Components may branch into one of several sub-components depending on fetched data (e.g., FeedPost
, PhotoPost
). Only the sub-component that will actually be branched should be imported. Ashley Watkins, software engineer at Facebook, called the corresponding strategy data-driven code-splitting. In a talk at React conf, Watkins described in detail how HTML flushing, the centralized description with GraphQL of the data required by a page, and dedicated Relay APIs participated in streaming down to the client just the code and data, as annotated by the developer. An example of annotations of a Relay query is as follows:
... on Post {
... on PhotoPost {
@module('PhotoComponent.js')
photo_data
}
... on VideoPost {
@module('VideoComponent.js')
video_data
}
... on SongPost {
@module('SongComponent.js')
song_data
}
}
The colocation of queries and their code dependencies creates a coupling that is used to selectively include only the relevant code.
In addition to optimizing at compile time and run time the size of code downloaded to the user, Facebook also optimized data-fetching. Facebook achieved gains by standardizing its data fetching stack (GraphQL), preloading data on the initial server request to improve startup time, and streaming priority data ahead of non-priority data.
Joe Savona detailed at React Conf how GraphQL, Relay, and Suspense cooperate to deliver optimized data fetching. Relay knows at build time what data the page needs. This enables starting to fetch the required data as soon as a request for a page is received, in parallel with the required code. The achieved parallelism eschews extra round trips and renders the final page content sooner.
Facebook developers annotate GraphQL queries with internal GraphQL extensions (@stream, @defer) to declaratively segregate priority data (that is immediately streamed when ready) from non-priority data (that is not needed right away).
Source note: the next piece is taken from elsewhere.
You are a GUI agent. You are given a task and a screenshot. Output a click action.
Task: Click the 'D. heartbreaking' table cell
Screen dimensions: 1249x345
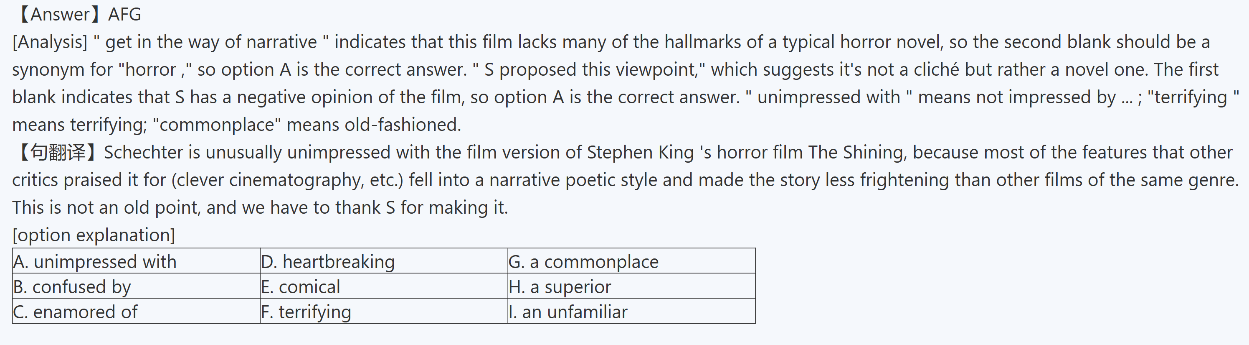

Fast navigation is an important feature of single-page applications. Facebook uses a mix of dynamic routing, prefetching, and parallelization strategies to achieve seamless transitions between pages.
To transition to another part of the application, the application needs to know the application routes (route map), and the code and data for the route to transition to. As Facebook’s route map is too large to send all at once, routes are dynamically added, as new links are rendered.
Route resources are fetched before the browser actually navigates to a route. On desktops, code may be prefetched when the user hovers on a link (resource hint rel=preload
), code (script tag) and data are loaded on the mousedown event, and rendered with Suspense on click. React Suspense transitions ensure that the user navigates directly into a fully-formed page (whether a skeleton page or the fully rendered page), without showing an intermediate blank screen.
To fetch code and data in parallel instead of sequentially, Facebook uses an EntryPoints
API that captures the query fetching the necessary data for the route.
Developers interested in an in-depth presentation of the technologies behind FB5 may refer to the Facebook blog post covering the redesign effort. Additionally, React Conf talks covering CSS, data fetching, and other optimization strategies are available online, and provide further details, illustrations and demos.
GraphQL is a query and manipulation language for APIs and a runtime. GraphQL was developed internally by Facebook in 2012 before being publicly released in 2015. GraphQL supports reading, writing, and subscribing to changes to data. GraphQL helps developers decouple API providers from consumers by describing what data the consumer needs instead of how data is to be fetched.
Relay is a GraphQL client for React. Relay relies on React components locally declaring their data dependencies. Relay minimizes roundtrips by fetching the data dependencies for all the components in a single GraphQL request. Relay additionally provides APIs that support optimistic updates and synchronize components with their data dependencies.